在您的特定用例中,听起来您真正需要的是一个从String(名称)映射到Integer(股票数量)的映射对象。 Java 的好处是现有的库类提供了这个功能;例如HashMap<K,V>类,String作为键类型和Integer作为值类型。
Another possibility might be an array, Listor Setof some custom or generic pair class. These have different semantic properties to Maptypes.

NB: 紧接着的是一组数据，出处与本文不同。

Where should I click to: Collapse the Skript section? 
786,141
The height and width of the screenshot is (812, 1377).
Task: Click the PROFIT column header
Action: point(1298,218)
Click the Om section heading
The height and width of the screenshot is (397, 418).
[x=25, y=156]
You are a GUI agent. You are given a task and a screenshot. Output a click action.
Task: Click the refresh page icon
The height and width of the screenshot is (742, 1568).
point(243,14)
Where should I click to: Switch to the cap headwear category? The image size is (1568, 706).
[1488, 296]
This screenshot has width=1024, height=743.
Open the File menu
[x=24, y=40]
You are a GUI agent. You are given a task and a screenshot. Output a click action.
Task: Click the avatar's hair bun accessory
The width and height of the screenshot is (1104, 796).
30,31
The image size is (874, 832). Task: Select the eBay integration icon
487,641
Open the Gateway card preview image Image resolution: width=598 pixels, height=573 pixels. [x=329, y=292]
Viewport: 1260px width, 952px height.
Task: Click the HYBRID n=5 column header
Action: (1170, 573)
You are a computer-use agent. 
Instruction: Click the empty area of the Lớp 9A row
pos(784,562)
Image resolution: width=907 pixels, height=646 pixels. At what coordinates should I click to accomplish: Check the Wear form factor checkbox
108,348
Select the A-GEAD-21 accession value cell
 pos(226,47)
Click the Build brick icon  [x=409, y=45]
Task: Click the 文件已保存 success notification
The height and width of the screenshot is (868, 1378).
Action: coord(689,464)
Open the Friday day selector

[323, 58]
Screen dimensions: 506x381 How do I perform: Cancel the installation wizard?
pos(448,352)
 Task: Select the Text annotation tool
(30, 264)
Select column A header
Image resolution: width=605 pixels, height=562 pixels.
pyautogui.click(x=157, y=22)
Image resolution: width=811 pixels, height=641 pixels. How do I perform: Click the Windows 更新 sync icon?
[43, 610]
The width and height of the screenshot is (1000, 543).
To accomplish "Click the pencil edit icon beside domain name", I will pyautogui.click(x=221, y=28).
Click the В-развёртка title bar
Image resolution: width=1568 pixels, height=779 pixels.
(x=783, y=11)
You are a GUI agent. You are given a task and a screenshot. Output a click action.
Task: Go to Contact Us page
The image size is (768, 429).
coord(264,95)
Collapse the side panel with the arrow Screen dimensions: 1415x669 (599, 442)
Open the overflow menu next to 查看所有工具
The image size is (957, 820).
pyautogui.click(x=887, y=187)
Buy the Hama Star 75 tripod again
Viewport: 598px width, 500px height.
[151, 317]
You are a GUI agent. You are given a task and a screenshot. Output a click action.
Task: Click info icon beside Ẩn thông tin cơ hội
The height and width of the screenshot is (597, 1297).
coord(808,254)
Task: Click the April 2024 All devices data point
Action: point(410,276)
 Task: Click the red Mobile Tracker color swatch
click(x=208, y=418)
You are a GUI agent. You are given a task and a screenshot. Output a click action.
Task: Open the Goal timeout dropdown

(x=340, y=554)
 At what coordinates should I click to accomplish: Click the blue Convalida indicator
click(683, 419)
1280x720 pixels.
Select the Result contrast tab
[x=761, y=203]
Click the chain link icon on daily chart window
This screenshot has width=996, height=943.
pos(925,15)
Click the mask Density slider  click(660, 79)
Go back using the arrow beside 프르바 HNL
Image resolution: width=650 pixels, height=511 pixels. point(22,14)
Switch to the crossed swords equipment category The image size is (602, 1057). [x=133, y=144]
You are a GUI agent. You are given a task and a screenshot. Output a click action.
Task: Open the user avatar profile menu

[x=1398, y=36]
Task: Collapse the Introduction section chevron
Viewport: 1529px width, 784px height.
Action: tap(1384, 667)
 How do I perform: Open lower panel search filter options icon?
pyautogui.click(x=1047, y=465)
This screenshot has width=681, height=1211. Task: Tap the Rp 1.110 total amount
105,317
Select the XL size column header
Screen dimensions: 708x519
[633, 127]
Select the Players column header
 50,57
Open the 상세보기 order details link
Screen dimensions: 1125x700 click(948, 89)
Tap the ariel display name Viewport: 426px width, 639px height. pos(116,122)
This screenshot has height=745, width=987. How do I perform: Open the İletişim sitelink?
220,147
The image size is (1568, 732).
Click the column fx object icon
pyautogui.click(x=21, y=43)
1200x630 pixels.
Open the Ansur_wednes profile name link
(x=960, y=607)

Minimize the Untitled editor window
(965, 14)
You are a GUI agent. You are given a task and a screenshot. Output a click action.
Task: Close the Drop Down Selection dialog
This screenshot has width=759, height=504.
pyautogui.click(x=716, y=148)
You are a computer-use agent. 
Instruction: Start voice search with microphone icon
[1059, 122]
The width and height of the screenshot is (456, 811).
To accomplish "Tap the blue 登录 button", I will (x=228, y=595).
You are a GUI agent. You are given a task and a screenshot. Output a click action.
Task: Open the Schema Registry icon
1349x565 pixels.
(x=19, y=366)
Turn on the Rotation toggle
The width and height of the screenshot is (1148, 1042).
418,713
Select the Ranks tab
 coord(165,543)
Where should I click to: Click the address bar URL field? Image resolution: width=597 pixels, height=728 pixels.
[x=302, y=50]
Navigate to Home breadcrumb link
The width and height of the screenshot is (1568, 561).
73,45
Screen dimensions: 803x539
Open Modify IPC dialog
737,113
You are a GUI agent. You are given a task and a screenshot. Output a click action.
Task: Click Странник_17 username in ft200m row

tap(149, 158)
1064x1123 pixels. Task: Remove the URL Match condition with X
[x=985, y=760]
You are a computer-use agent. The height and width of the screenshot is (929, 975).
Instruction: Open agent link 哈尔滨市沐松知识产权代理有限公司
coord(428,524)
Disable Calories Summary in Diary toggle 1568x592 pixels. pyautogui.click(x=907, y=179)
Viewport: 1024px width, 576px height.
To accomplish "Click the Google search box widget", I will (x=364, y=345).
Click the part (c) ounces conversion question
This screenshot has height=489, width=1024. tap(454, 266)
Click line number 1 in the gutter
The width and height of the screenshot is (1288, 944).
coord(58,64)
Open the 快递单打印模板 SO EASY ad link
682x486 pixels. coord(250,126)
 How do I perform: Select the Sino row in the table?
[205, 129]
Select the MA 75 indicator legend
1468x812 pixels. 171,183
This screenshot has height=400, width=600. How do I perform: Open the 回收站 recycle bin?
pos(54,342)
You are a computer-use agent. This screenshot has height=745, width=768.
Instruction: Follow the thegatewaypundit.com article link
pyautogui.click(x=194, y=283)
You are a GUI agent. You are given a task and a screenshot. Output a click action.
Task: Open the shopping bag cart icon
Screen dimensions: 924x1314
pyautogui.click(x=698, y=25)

另一种可能性可能是一个数组,List或者Set一些自定义或通用对类。它们对Map类型具有不同的语义属性。
回答by Billy
You can either use array declaration or array literal (but only when you declare and affect the variable right away, array literals cannot be used for re-assigning an array).
您可以使用数组声明或数组文字(但仅当您立即声明并影响变量时,数组文字不能用于重新分配数组)。
For primitive types:
对于原始类型:
int[] myIntArray = new int[3];
int[] myIntArray = {1,2,3};
int[] myIntArray = new int[]{1,2,3};
For classes, for example String, it's the same:
对于类,例如 String,它是相同的:
String[] myStringArray = new String[3];
String[] myStringArray = {"a","b","c"};
String[] myStringArray = new String[]{"a","b","c"};
Extra Info:If you are knew to coding in Java here are some tutorials:http://www.youtube.com/watch?v=Cfd9DOnuF9w
额外信息:如果您了解 Java 编码,这里有一些教程:http: //www.youtube.com/watch?v=Cfd9DOnuF9w
-HAPPY CODING!
- 编码快乐!
回答by Rene M.
You have two choices:
你有两个选择:
- Use an array.
- 使用数组。
public class Value { public String name; public int number; } ... public Value[] values = new Value[10]; ....
public class Value { public String name; public int number; } ... public Value[] values = new Value[10]; ....
- Use a map which has much more comfort, specially you can use the name as key to get a value
- 使用更舒适的地图,特别是您可以使用名称作为键来获取值
.... public Map<String, int> valueMap = new HashMap<String,int>(); valueMap.put("Sample",10); int value = valueMap.get("Sample"); ...
.... public Map<String, int> valueMap = new HashMap<String,int>(); valueMap.put("Sample",10); int value = valueMap.get("Sample"); ...
回答by mohsaied
You can use a Map data structure instead of an array. This is basically a type of Collection that has key-value pairs. Your string name can be used as the key and the value is your integer.
您可以使用 Map 数据结构而不是数组。这基本上是一种具有键值对的 Collection 类型。您的字符串名称可以用作键,值是您的整数。
Map<String,Integer> myMap = new HashMap<String, Integer>;
MyMap.put("someone", 6);
Note that using a HashMap has a speed advantage over an array during lookup. The complexity of HashMap lookup is O(log(n)) while that of an array is O(n).
请注意,在查找期间使用 HashMap 比数组具有速度优势。HashMap 查找的复杂度是 O(log(n)) 而数组的复杂度是 O(n)。